Extract provided:
--- START ---
Define a schema for your training data.

In [None]:
train_schema = px.Schema(
    timestamp_column_name="prediction_ts",
    prediction_label_column_name="predicted_action",
    actual_label_column_name="actual_action",
    embedding_feature_column_names={
        "image_embedding": px.EmbeddingColumnNames(
            vector_column_name="image_vector",
            link_to_data_column_name="url",
        ),
    },
)

The schema for your production data is the same, except it does not have an actual label column.

In [None]:
prod_schema = replace(train_schema, actual_label_column_name=None)

Define your primary and reference datasets.

In [None]:
prod_ds = px.Dataset(prod_df, prod_schema)
train_ds = px.Dataset(train_df, train_schema)

Launch Phoenix.

In [None]:
session = px.launch_app(prod_ds, train_ds)

Open the Phoenix UI by copying and pasting the session URL into a new browser tab.

In [None]:
session.url

Alternatively, open the Phoenix UI in your notebook.

In [None]:
session.view()

Navigate to the embeddings view. Find a cluster of production data that is unlike any of your training data. Export the cluster.

View the exported cluster as a DataFrame in your notebook.

In [None]:
export_df = session.exports[-1]
export_df.head()

Display a few examples from your exported data.

In [None]:
display_examples(export_df.head())

Close the app.
--- END ---
Stored entries
--- START ---
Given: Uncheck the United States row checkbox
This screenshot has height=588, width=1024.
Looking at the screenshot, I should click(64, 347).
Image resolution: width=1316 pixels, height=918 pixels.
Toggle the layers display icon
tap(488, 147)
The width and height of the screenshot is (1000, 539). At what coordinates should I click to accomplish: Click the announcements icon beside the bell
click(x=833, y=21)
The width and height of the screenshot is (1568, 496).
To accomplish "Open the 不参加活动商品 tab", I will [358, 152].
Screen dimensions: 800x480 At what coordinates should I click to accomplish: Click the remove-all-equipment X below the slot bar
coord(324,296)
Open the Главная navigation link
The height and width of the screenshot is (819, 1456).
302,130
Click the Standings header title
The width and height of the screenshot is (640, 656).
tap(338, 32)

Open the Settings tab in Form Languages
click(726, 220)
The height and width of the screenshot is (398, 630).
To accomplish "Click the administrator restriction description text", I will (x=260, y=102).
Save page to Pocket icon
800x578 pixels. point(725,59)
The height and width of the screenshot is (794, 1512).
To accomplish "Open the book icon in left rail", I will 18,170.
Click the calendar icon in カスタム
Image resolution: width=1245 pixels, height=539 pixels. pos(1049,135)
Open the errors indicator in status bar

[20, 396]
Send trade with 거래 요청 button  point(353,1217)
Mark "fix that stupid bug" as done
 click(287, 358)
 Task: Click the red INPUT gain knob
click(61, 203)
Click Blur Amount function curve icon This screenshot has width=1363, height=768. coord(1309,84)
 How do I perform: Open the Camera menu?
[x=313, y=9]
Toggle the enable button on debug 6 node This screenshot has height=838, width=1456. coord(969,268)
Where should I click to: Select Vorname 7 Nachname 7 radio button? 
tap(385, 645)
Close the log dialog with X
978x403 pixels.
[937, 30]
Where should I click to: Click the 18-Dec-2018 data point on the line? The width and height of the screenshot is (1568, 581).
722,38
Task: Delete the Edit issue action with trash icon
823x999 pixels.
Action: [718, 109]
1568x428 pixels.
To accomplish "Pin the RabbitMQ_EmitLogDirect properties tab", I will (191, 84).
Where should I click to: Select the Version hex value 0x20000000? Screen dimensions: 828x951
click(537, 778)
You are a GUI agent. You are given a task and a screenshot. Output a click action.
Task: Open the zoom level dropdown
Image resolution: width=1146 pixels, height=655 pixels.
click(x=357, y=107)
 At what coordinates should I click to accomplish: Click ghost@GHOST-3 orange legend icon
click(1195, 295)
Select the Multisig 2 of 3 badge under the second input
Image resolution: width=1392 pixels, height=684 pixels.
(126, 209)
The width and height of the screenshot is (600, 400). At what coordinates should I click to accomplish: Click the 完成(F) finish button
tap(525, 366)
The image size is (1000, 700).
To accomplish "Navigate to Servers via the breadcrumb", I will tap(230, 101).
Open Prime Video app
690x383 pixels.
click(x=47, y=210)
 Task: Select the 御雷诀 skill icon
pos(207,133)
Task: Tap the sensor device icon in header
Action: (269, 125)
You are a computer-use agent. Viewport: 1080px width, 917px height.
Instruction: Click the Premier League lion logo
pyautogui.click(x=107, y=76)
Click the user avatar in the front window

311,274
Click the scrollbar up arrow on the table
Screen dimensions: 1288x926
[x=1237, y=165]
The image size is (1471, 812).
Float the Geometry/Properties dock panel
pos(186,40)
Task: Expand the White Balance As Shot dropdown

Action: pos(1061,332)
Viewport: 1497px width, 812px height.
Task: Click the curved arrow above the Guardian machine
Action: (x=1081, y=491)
--- END ---
Set problem 1:
Please output the stored entries, starting with the line that contains "Open Prime Video app" and going on through the last line of the entries.
Set problem 2:
Go on with the Phoenix tutorial above, picking up right after its final step.

Final result 1:
Open Prime Video app
690x383 pixels.
click(x=47, y=210)
 Task: Select the 御雷诀 skill icon
pos(207,133)
Task: Tap the sensor device icon in header
Action: (269, 125)
You are a computer-use agent. Viewport: 1080px width, 917px height.
Instruction: Click the Premier League lion logo
pyautogui.click(x=107, y=76)
Click the user avatar in the front window

311,274
Click the scrollbar up arrow on the table
Screen dimensions: 1288x926
[x=1237, y=165]
The image size is (1471, 812).
Float the Geometry/Properties dock panel
pos(186,40)
Task: Expand the White Balance As Shot dropdown

Action: pos(1061,332)
Viewport: 1497px width, 812px height.
Task: Click the curved arrow above the Guardian machine
Action: (x=1081, y=491)

Final result 2:
In [None]:
px.close_app()

## Natural Language Processing

Install Phoenix.

In [None]:
!pip install -q arize-phoenix

Import dependencies.

In [None]:
import pandas as pd
import phoenix as px

Download training and production data from a model that classifies the sentiment of product reviews as positive, negative, or neutral.

In [None]:
train_df = pd.read_parquet(
    "https://storage.googleapis.com/arize-assets/phoenix/datasets/unstructured/nlp/sentiment-classification-language-drift/sentiment_classification_language_drift_training.parquet",
)
prod_df = pd.read_parquet(
    "https://storage.googleapis.com/arize-assets/phoenix/datasets/unstructured/nlp/sentiment-classification-language-drift/sentiment_classification_language_drift_production.parquet",
)

View a few training data points.

In [None]:
train_df.head()

The columns of the DataFrame are:
- **prediction_ts:** the Unix timestamps of your predictions
- **review_age**, **reviewer_gender**, **product_category**, **language:** the features of your model
- **text:** the text of each product review
- **text_vector:** the embedding vectors representing each review
- **pred_label:** the label your model predicted
- **label:** the ground-truth label for each review

Define your schema.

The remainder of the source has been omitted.